= Santa Ana Drags =

Drag strip in the United States

Santa Ana Drags was the first drag strip in the United States. The strip was founded by C.J. "Pappy" Hart, Creighton Hunter and Frank Stillwell at the Orange County Airport auxiliary runway in southern California and was operational from June 19, 1950 until June 21, 1959

==Making history==
Many pioneers in drag racing began at Santa Ana. Art Chrisman, Don Yates, Calvin Rice, Joaquin Arnett, George "Ollie" Morris and others participated regularly.

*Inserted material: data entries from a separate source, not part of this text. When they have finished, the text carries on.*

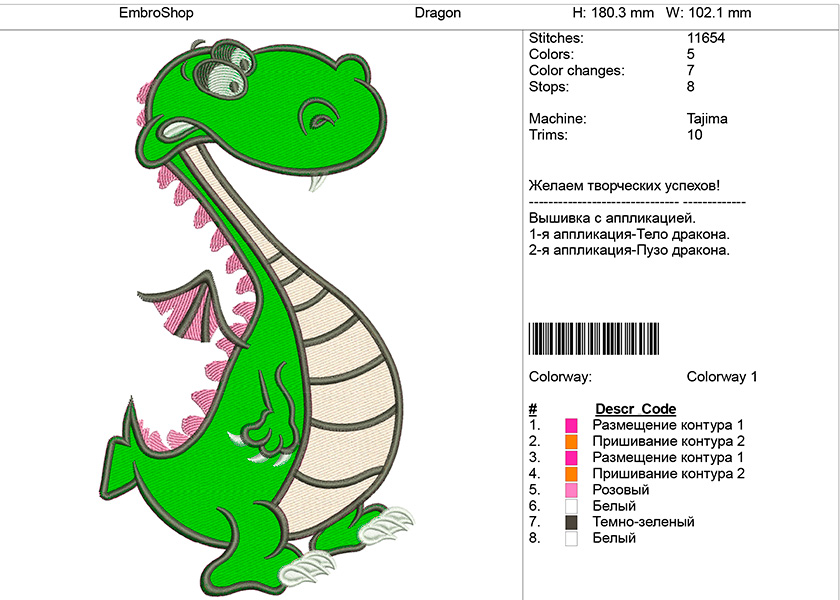Click the barcode image

click(x=594, y=339)
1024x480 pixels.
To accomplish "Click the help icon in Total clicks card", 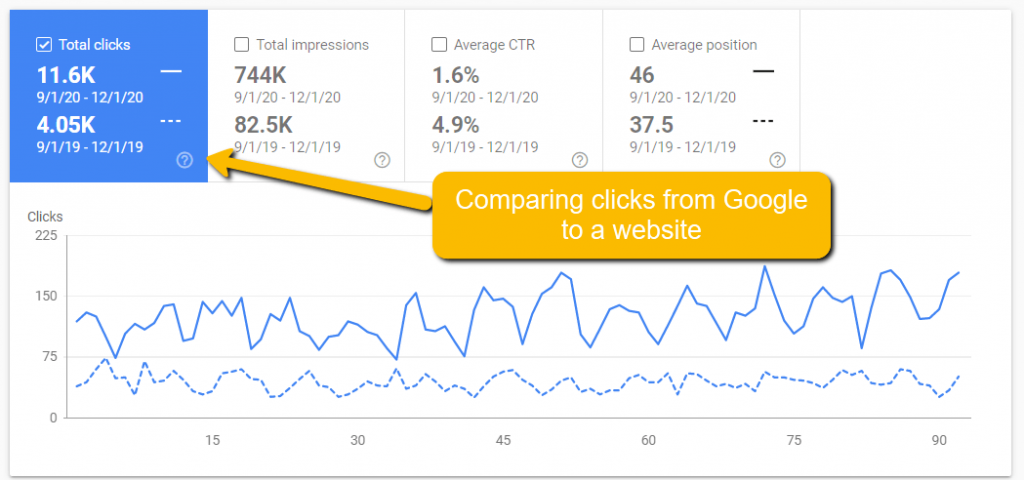I will point(184,160).
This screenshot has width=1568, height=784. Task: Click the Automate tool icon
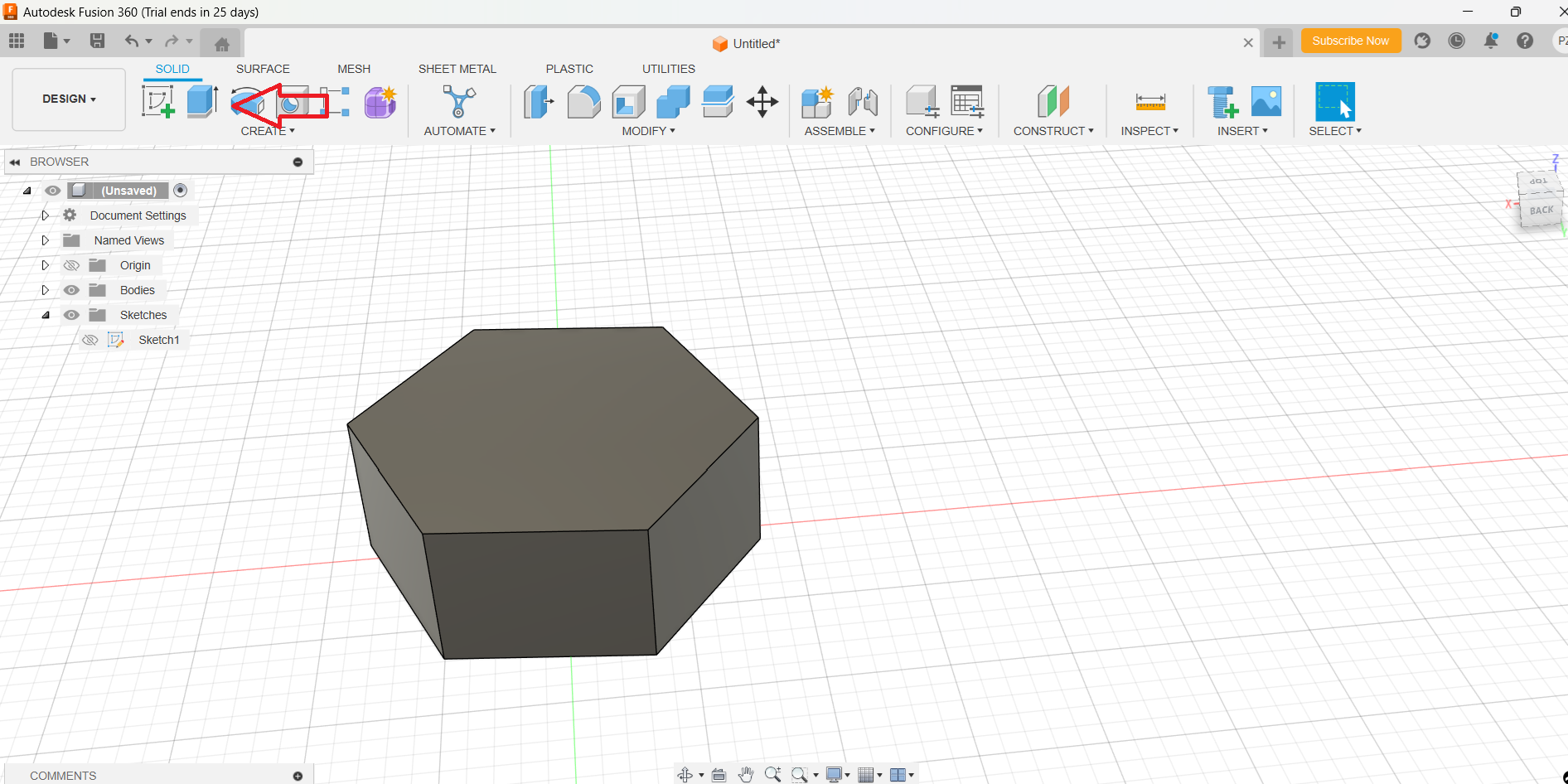[458, 102]
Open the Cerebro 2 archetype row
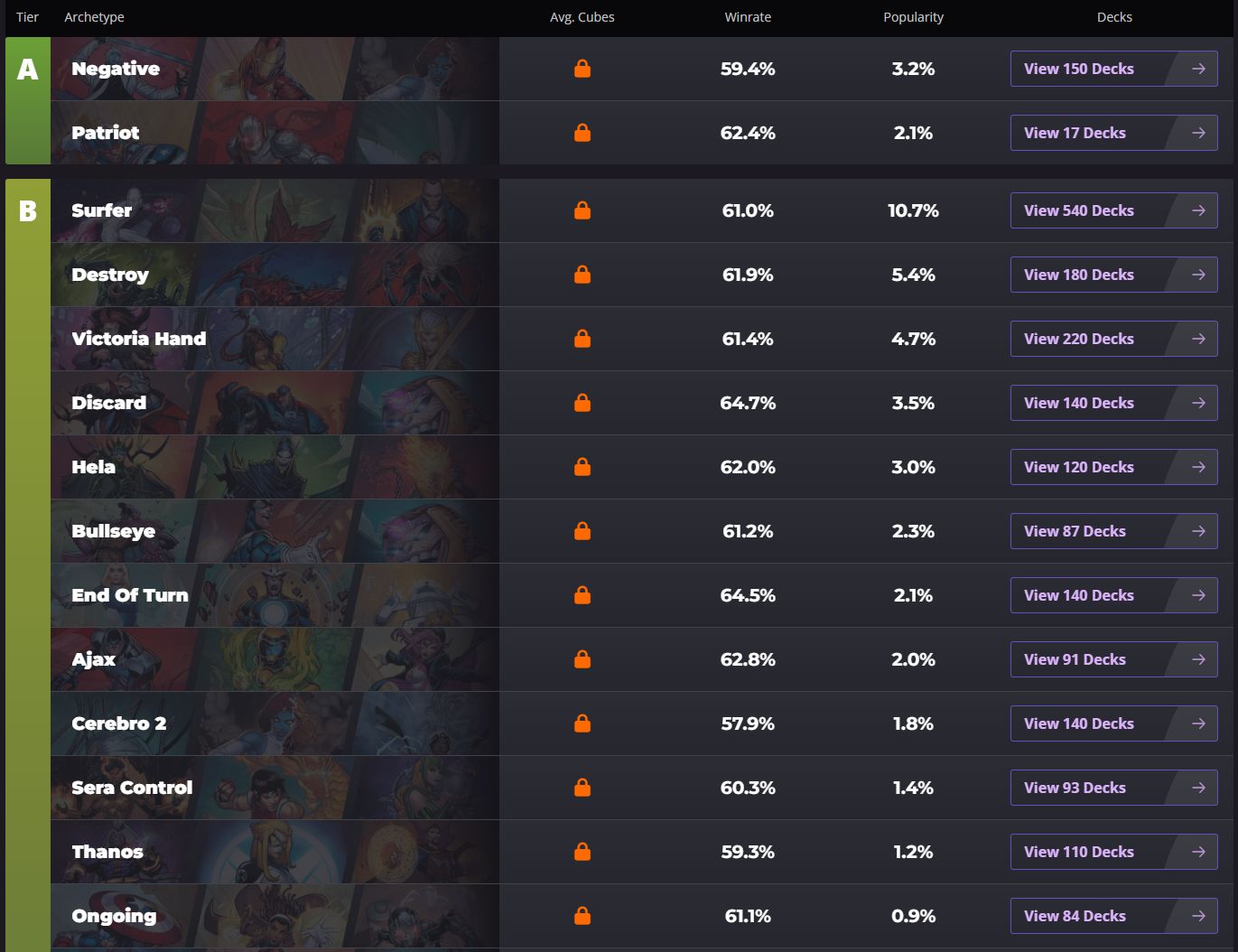The width and height of the screenshot is (1238, 952). (642, 723)
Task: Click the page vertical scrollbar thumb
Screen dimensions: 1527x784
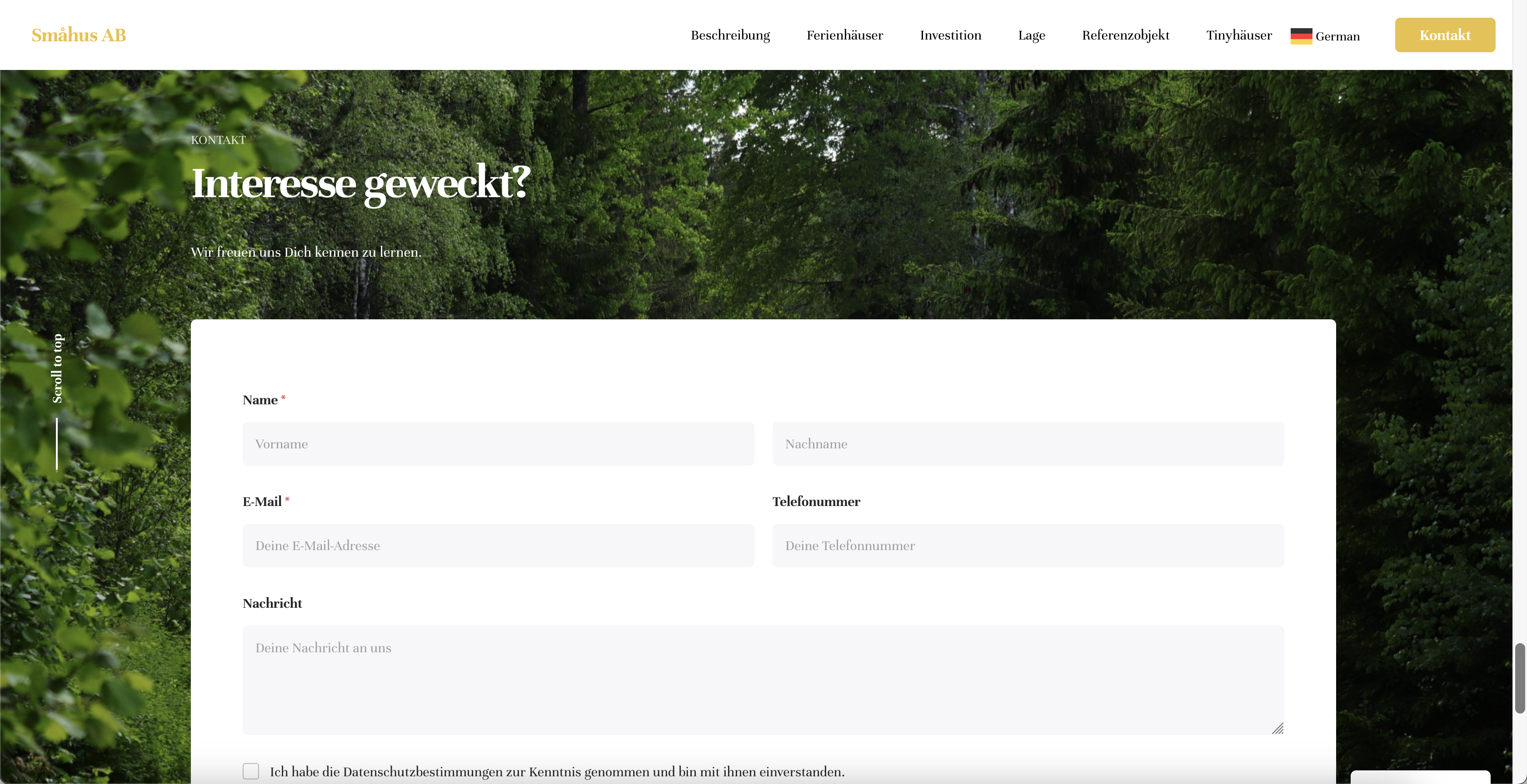Action: 1520,679
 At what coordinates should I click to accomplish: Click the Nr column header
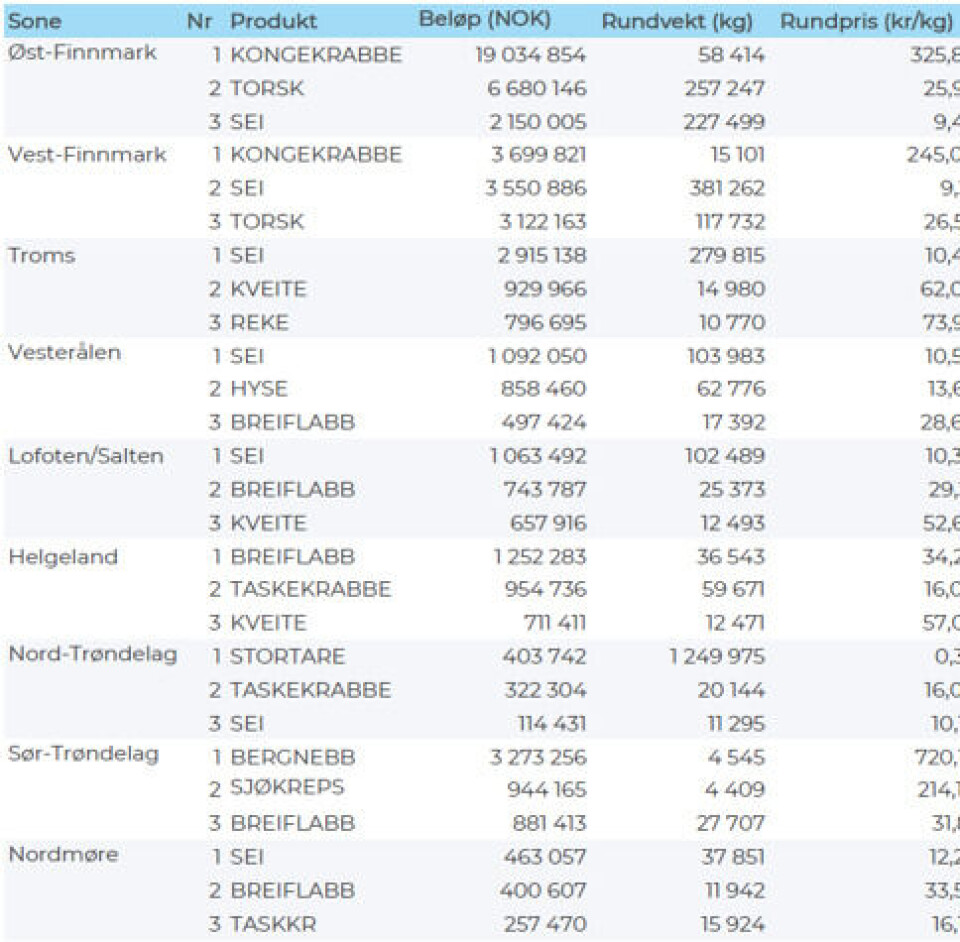click(x=199, y=21)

The strip was created with $1000 startup money, and charged both spectators and participants 50 cents, of which 10% went directly to the owner of the airport. The strip installed timing clocks, so racers could actually get accurate times for each run. There was also a pit area, restrooms, a concession stand and primitive grandstands for spectators and plenty of parking. It was closed due to pressure from C.J Hart, whose wife had hired a private investigator to determine if Frank Stillwell was stealing money from the gate receipts in 1957.

==Main Street Malt Shop and Santa Ana Drag Strip Reunion ==
Reunions are held twice a year, in April and October in Santiago Creek Park in Santa Ana, California, including the April 14, 2012 event. They are now organized by Leslie Long, after being organized by Bill and Marie Jenks previously.